- **Directions for this task**
Could you please retype all of the entries exactly as they appear?

- **Records for processing**
-- Opening Marker --

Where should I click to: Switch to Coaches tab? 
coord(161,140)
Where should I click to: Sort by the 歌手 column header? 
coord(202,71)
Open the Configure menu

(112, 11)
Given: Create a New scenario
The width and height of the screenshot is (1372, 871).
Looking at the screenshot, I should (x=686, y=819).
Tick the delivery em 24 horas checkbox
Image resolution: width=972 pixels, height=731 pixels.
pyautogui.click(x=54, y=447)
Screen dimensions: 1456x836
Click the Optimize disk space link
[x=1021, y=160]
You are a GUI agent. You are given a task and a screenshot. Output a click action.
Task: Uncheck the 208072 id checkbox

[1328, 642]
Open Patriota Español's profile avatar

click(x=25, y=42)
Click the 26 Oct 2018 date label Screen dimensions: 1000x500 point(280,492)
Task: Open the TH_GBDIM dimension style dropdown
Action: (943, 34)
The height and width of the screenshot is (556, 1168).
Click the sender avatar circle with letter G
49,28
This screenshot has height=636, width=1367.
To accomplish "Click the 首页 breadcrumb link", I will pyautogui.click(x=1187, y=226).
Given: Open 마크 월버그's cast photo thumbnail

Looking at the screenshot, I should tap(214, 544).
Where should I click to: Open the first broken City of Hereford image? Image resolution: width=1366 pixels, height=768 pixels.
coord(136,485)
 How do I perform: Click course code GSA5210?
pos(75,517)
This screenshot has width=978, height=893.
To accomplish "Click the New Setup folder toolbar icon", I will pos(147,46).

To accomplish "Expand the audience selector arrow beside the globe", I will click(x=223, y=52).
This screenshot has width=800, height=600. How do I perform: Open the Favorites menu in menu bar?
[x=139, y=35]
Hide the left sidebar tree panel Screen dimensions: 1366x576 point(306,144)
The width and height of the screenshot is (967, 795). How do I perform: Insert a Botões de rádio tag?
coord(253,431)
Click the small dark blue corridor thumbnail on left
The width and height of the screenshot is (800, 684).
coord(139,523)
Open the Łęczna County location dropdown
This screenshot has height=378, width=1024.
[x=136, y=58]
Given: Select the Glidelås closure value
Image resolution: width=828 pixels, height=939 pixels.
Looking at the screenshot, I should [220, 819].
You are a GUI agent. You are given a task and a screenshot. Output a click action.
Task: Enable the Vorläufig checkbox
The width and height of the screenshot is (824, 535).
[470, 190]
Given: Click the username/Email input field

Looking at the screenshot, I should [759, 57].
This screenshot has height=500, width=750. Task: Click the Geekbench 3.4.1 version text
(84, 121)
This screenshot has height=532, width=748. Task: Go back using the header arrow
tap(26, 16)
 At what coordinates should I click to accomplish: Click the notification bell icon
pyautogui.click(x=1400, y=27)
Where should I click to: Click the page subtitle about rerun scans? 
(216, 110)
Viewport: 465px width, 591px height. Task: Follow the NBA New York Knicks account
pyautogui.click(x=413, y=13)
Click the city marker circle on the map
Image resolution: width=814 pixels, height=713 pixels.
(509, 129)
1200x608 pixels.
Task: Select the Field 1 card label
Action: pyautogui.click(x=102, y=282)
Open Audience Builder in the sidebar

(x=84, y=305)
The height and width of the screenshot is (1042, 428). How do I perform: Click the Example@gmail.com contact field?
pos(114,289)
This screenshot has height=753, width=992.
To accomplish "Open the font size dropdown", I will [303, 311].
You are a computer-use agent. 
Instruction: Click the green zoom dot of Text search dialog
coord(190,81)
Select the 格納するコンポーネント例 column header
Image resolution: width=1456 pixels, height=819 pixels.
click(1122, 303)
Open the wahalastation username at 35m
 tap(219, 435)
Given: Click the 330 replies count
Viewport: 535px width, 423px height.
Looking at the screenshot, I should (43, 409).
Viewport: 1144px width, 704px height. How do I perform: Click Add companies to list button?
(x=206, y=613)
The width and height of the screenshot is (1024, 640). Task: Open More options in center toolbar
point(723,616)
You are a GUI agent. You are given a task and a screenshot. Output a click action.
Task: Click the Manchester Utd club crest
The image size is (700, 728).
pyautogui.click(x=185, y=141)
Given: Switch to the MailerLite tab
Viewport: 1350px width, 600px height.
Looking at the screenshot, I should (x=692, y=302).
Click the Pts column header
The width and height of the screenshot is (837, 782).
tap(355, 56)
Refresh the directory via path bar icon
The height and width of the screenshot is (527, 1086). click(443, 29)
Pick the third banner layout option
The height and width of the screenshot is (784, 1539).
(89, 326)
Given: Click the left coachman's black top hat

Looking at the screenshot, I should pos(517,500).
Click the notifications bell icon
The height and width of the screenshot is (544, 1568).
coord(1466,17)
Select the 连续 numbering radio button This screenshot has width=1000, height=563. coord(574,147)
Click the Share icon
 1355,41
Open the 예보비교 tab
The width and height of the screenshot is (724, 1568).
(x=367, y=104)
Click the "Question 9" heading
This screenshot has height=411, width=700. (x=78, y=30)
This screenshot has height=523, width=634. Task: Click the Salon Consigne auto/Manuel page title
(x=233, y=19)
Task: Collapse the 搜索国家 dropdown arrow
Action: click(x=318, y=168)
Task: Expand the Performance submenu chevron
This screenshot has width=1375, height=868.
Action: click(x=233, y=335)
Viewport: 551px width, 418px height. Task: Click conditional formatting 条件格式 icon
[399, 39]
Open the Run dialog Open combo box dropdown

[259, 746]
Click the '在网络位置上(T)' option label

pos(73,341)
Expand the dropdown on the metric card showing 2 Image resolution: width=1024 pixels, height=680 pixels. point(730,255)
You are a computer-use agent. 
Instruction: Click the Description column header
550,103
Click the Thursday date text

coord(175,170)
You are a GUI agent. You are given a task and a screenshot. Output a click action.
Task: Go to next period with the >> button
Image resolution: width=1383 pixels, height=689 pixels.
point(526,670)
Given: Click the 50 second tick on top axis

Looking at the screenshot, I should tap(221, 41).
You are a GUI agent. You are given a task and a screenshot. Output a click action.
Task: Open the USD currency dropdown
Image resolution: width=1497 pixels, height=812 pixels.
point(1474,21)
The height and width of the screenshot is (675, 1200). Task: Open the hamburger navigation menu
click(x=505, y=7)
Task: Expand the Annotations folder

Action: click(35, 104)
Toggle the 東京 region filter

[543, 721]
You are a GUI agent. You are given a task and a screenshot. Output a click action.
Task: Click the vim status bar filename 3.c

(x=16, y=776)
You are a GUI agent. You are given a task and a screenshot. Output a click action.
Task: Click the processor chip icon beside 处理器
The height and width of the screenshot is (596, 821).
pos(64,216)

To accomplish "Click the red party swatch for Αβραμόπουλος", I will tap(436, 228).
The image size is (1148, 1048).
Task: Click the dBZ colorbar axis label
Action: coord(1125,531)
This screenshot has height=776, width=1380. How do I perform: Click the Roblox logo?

-- Closing Marker --

- **Worked solution**
Where should I click to: Switch to Coaches tab? 
coord(161,140)
Where should I click to: Sort by the 歌手 column header? 
coord(202,71)
Open the Configure menu

(112, 11)
Given: Create a New scenario
The width and height of the screenshot is (1372, 871).
Looking at the screenshot, I should (x=686, y=819).
Tick the delivery em 24 horas checkbox
Image resolution: width=972 pixels, height=731 pixels.
pyautogui.click(x=54, y=447)
Screen dimensions: 1456x836
Click the Optimize disk space link
[x=1021, y=160]
You are a GUI agent. You are given a task and a screenshot. Output a click action.
Task: Uncheck the 208072 id checkbox

[1328, 642]
Open Patriota Español's profile avatar

click(x=25, y=42)
Click the 26 Oct 2018 date label Screen dimensions: 1000x500 point(280,492)
Task: Open the TH_GBDIM dimension style dropdown
Action: (943, 34)
The height and width of the screenshot is (556, 1168).
Click the sender avatar circle with letter G
49,28
This screenshot has height=636, width=1367.
To accomplish "Click the 首页 breadcrumb link", I will pyautogui.click(x=1187, y=226).
Given: Open 마크 월버그's cast photo thumbnail

Looking at the screenshot, I should tap(214, 544).
Where should I click to: Open the first broken City of Hereford image? Image resolution: width=1366 pixels, height=768 pixels.
coord(136,485)
 How do I perform: Click course code GSA5210?
pos(75,517)
This screenshot has width=978, height=893.
To accomplish "Click the New Setup folder toolbar icon", I will pos(147,46).

To accomplish "Expand the audience selector arrow beside the globe", I will click(x=223, y=52).
This screenshot has width=800, height=600. How do I perform: Open the Favorites menu in menu bar?
[x=139, y=35]
Hide the left sidebar tree panel Screen dimensions: 1366x576 point(306,144)
The width and height of the screenshot is (967, 795). How do I perform: Insert a Botões de rádio tag?
coord(253,431)
Click the small dark blue corridor thumbnail on left
The width and height of the screenshot is (800, 684).
coord(139,523)
Open the Łęczna County location dropdown
This screenshot has height=378, width=1024.
[x=136, y=58]
Given: Select the Glidelås closure value
Image resolution: width=828 pixels, height=939 pixels.
Looking at the screenshot, I should [220, 819].
You are a GUI agent. You are given a task and a screenshot. Output a click action.
Task: Enable the Vorläufig checkbox
The width and height of the screenshot is (824, 535).
[470, 190]
Given: Click the username/Email input field

Looking at the screenshot, I should [759, 57].
This screenshot has height=500, width=750. Task: Click the Geekbench 3.4.1 version text
(84, 121)
This screenshot has height=532, width=748. Task: Go back using the header arrow
tap(26, 16)
 At what coordinates should I click to accomplish: Click the notification bell icon
pyautogui.click(x=1400, y=27)
Where should I click to: Click the page subtitle about rerun scans? 
(216, 110)
Viewport: 465px width, 591px height. Task: Follow the NBA New York Knicks account
pyautogui.click(x=413, y=13)
Click the city marker circle on the map
Image resolution: width=814 pixels, height=713 pixels.
(509, 129)
1200x608 pixels.
Task: Select the Field 1 card label
Action: pyautogui.click(x=102, y=282)
Open Audience Builder in the sidebar

(x=84, y=305)
The height and width of the screenshot is (1042, 428). How do I perform: Click the Example@gmail.com contact field?
pos(114,289)
This screenshot has height=753, width=992.
To accomplish "Open the font size dropdown", I will [303, 311].
You are a computer-use agent. 
Instruction: Click the green zoom dot of Text search dialog
coord(190,81)
Select the 格納するコンポーネント例 column header
Image resolution: width=1456 pixels, height=819 pixels.
click(1122, 303)
Open the wahalastation username at 35m
 tap(219, 435)
Given: Click the 330 replies count
Viewport: 535px width, 423px height.
Looking at the screenshot, I should (43, 409).
Viewport: 1144px width, 704px height. How do I perform: Click Add companies to list button?
(x=206, y=613)
The width and height of the screenshot is (1024, 640). Task: Open More options in center toolbar
point(723,616)
You are a GUI agent. You are given a task and a screenshot. Output a click action.
Task: Click the Manchester Utd club crest
The image size is (700, 728).
pyautogui.click(x=185, y=141)
Given: Switch to the MailerLite tab
Viewport: 1350px width, 600px height.
Looking at the screenshot, I should (x=692, y=302).
Click the Pts column header
The width and height of the screenshot is (837, 782).
tap(355, 56)
Refresh the directory via path bar icon
The height and width of the screenshot is (527, 1086). click(443, 29)
Pick the third banner layout option
The height and width of the screenshot is (784, 1539).
(89, 326)
Given: Click the left coachman's black top hat

Looking at the screenshot, I should pos(517,500).
Click the notifications bell icon
The height and width of the screenshot is (544, 1568).
coord(1466,17)
Select the 连续 numbering radio button This screenshot has width=1000, height=563. coord(574,147)
Click the Share icon
 1355,41
Open the 예보비교 tab
The width and height of the screenshot is (724, 1568).
(x=367, y=104)
Click the "Question 9" heading
This screenshot has height=411, width=700. (x=78, y=30)
This screenshot has height=523, width=634. Task: Click the Salon Consigne auto/Manuel page title
(x=233, y=19)
Task: Collapse the 搜索国家 dropdown arrow
Action: click(x=318, y=168)
Task: Expand the Performance submenu chevron
This screenshot has width=1375, height=868.
Action: click(x=233, y=335)
Viewport: 551px width, 418px height. Task: Click conditional formatting 条件格式 icon
[399, 39]
Open the Run dialog Open combo box dropdown

[259, 746]
Click the '在网络位置上(T)' option label

pos(73,341)
Expand the dropdown on the metric card showing 2 Image resolution: width=1024 pixels, height=680 pixels. point(730,255)
You are a computer-use agent. 
Instruction: Click the Description column header
550,103
Click the Thursday date text

coord(175,170)
You are a GUI agent. You are given a task and a screenshot. Output a click action.
Task: Go to next period with the >> button
Image resolution: width=1383 pixels, height=689 pixels.
point(526,670)
Given: Click the 50 second tick on top axis

Looking at the screenshot, I should tap(221, 41).
You are a GUI agent. You are given a task and a screenshot. Output a click action.
Task: Open the USD currency dropdown
Image resolution: width=1497 pixels, height=812 pixels.
point(1474,21)
The height and width of the screenshot is (675, 1200). Task: Open the hamburger navigation menu
click(x=505, y=7)
Task: Expand the Annotations folder

Action: click(35, 104)
Toggle the 東京 region filter

[543, 721]
You are a GUI agent. You are given a task and a screenshot. Output a click action.
Task: Click the vim status bar filename 3.c

(x=16, y=776)
You are a GUI agent. You are given a task and a screenshot. Output a click action.
Task: Click the processor chip icon beside 处理器
The height and width of the screenshot is (596, 821).
pos(64,216)

To accomplish "Click the red party swatch for Αβραμόπουλος", I will tap(436, 228).
The image size is (1148, 1048).
Task: Click the dBZ colorbar axis label
Action: coord(1125,531)
This screenshot has height=776, width=1380. How do I perform: Click the Roblox logo?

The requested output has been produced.